Par exemple, celles de la « civilisation de l’hydrogène » : le remplacement des combustibles par l’hydrogène évite l’effet de serre. Il ne produit que quelques nuages de plus en brûlant. Il n’est pas polluant. On peut l’obtenir à partir de n’importe quelle source d’électricité (solaire, éolienne, nucléaire…). Quelques aménagements (sécurité, corrosion…) suffisent pour que les moteurs et les brûleurs actuels puissent l’accepter. Il faut donc, dans tous les pays, aménager un passage graduel au combustible hydrogène, en même temps qu’un développement massif de l’électrification et des énergies nouvelles (solaire, éolienne, biomasse…), ainsi que des économies d’énergie.
La question de l’approvisionnement en énergie a mobilisé la prospective dès les années 70. Elle a été présentée de manière catastrophiste. L’espèce humaine consomme en moyenne chaque année vingt cinq fois son propre poids de pétrole, charbon et gaz. Or, ces matières sont le résultat de la décomposition de cadavres de plantes et d’animaux qui vivaient pour la plupart il y a plusieurs centaines de millions d’années.
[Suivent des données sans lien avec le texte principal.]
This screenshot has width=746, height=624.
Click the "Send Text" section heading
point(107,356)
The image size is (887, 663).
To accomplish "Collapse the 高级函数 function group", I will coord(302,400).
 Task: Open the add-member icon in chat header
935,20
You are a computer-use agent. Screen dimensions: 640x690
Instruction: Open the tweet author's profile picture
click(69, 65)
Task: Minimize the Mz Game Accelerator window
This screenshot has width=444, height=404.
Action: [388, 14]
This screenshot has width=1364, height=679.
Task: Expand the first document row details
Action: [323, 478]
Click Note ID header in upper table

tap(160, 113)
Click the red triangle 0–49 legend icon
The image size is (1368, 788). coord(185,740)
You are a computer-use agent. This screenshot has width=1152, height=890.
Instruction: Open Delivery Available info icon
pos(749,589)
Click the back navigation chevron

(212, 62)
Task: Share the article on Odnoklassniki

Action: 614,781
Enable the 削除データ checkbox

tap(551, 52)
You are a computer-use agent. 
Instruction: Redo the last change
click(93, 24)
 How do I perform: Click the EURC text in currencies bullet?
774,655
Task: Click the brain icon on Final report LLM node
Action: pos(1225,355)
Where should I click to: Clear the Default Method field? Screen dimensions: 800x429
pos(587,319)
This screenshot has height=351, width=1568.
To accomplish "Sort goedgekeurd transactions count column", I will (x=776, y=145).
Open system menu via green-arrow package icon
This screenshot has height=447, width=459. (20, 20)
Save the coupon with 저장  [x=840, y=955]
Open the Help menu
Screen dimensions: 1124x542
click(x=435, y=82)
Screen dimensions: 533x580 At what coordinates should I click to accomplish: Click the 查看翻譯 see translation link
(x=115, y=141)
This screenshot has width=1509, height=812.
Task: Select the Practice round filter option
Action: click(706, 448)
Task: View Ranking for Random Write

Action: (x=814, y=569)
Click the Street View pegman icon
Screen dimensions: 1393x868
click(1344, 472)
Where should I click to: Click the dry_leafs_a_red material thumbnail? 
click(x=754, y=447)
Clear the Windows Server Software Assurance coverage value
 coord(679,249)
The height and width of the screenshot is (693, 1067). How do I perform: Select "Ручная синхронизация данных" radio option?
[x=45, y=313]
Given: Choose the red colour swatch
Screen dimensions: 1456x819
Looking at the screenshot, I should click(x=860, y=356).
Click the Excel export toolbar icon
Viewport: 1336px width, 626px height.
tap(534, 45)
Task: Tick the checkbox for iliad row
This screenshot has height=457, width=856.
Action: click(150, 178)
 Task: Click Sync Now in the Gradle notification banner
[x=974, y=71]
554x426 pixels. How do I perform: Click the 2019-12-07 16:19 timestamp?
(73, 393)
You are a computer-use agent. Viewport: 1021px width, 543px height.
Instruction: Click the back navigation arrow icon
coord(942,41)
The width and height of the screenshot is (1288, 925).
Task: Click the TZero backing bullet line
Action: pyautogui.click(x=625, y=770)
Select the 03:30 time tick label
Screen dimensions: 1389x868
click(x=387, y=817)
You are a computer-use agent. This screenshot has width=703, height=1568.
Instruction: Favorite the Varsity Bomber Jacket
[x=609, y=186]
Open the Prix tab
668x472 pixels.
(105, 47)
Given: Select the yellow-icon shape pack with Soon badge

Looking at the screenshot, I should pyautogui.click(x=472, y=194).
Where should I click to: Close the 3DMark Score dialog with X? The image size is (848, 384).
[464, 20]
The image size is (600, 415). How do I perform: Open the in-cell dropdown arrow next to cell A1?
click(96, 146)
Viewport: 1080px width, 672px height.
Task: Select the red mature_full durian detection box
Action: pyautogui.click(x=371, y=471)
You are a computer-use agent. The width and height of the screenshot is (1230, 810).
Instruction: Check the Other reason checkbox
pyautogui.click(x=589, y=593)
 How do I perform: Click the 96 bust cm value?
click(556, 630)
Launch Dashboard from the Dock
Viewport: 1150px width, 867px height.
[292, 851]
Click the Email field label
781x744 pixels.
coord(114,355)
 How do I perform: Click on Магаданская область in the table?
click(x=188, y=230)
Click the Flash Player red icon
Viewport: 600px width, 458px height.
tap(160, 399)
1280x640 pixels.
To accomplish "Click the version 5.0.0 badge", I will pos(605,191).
Elles ne représentent qu’une petite fraction des matières vivantes du passé. L’essentiel a été recyclée par l’écosystème, a brûlé, s’est dilué ou évaporé. Ce qui reste pour la consommation énergétique est en quantité limitée. Les réserves reconnues de pétrole sont d’une quarantaine d’années de consommation ; elles montent jusqu’à deux cents ans si l’on y ajoute les “nouveaux pétroles” et une estimation raisonnable des gisements qui restent à découvrir. Celles du charbon sont plus importantes, mais ne vont pas au delà de trois à quatre cents ans, ce qui est bien peu au regard de l’évolution de l’Espèce.
Au 21ème siècle, la mondialisation rapproche les niveaux de consommation d’énergie des différents peuples de la planète. Nous consommons actuellement 1,4 tonnes d’équivalent pétrole par habitant et par an sur l’ensemble du globe (c’est à dire 25 fois le poids d’un humain moyen de 56 Kg). Mais certains pays (les USA, la Russie et l’Australie) en consomment respectivement 7, 4,7 et 4,8 tonnes, alors que les plus pauvres n’en utilisent que 0,1, soit cinquante fois moins. Sans doute, les besoins ne sont pas les mêmes partout. Il est moins nécessaire de chauffer dans les pays tropicaux et les distances sont moins grandes dans les régions denses. Cependant, à Washington, les pointes de consommation ne se situent pas en hiver, comme en Europe, mais en été, à cause des climatiseurs. Et en Russie, le niveau très élevé de la consommation moyenne n’est pas dû au niveau de vie, mais au contraire à la mauvaise qualité des installations : les fours industriels sont mal isolés, les bâtiments aussi. De véritables passoires thermiques envoient dans l’atmosphère la plus grande partie de l’énergie consommée.
Confort excessif et avachissement de la population d’un côté, gaspillage et ingéniérie déficiente de l’autre. On ne peut pas dire que ce soient des “besoins”. C’est un état de la technique et des moeurs, imparfait et irresponsable, qui ne demande qu’à être amélioré. Tel est l’objet de ce programme. Cependant, il ne faut pas oublier que les pays pauvres ont, dans le 21ème siècle, un rattrapage économique à effectuer. Et, même s’il ne tombent pas dans les excès des pays riches, il leur faudra quand même consommer plus d’énergie. La mondialisation des communications devrait avoir pour conséquence l’harmonisation des niveaux de vie, tout en accentuant une diversité des modes de vie. Chacun pouvant voir aisément où en sont les autres peuples voudra en effet accéder aux mêmes types de possibilités. Dans un premier temps, les pauvres ne le pourront pas. Mais, au bout de deux ou trois générations, le fossé sera comblé. Aucun dirigeant, le plus rétrograde soit-il, ne peut empêcher le désir profond du peuple de se réaliser à long terme. Il peut seulement retarder -ou accélérer- l’évolution.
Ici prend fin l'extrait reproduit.